Отрывки из ее воспоминаний в 2023 году были опубликованы на странице этнографа Анатолия Смилингиса, также высланного в Коми в июньскую депортацию.
Генуте вместе с отцом и матерью доставили на станцию Котлас в Архангельской области. После на баржах для скота переправили в спецпоселок в селе Усть-Локчим в 50 км от Сыктывкара. Там сохранились бараки расформированного Локчимлага – одного из лесозаготовительных лагерей НКВД в Коми. Вместе с Генуте в поселке выгрузили десятки семей из Расейняйского района Литвы. Уже на следующий день всех репрессированных отправили на лесозаготовку.
– Сколько человек, не считала, но порядочно, весь барак загрузили. Там спать нельзя. Такие жуки! Кусаются, кровь пьют. Мы взяли одеяло и на улицу вышли, на доски легли. Один день лежим, другой, дождя нету, солнце. Потом какой-то моторист на берег вышел: "Что с вами? Живые ли, мертвые?" Мы встали: "Живые, живые!" Он постоял и говорит: "Если будете молчать, я вам помогу. Приходите вечером попозже". В маленький бутылек нальет нам солярки, говорит: "На палочку намотайте тряпочку, промокните и мажьте койку и стены". Мы мазали, ни одного жука потом не стало, – говорит Генуте.
Бежать было некуда. Как-то зимой с подругой им удалось вырваться в соседнюю деревню, но пришлось вернуться: вокруг снег и такие же лагеря.

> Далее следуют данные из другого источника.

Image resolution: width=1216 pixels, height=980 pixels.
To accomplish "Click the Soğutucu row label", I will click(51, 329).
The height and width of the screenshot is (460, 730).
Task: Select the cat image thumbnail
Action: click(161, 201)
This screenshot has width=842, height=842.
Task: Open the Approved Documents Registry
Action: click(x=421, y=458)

"Работали по 12 часов. Жили в нечеловеческих условиях. Было холодно. Дров не было. Идут люди с работы, несут по несколько поленьев. Я бегала на пилораму за островком, там сосны красивые росли. Смотрю, где чурочка, где-то осколок досочки. Придут мама с отцом, затопят, хоть подогреют барак и что-нибудь приготовят. По ночам выходили старики, сухостой вытаскивали, пилили ночью и прятали под кроватями, чтобы мастера и начальство не увидели. Отец как-то пошел к начальнику просить, чтобы меня взяли на работу, хоть полкило хлеба заработать, а то умрем с голода", – вспоминала Рекошайте.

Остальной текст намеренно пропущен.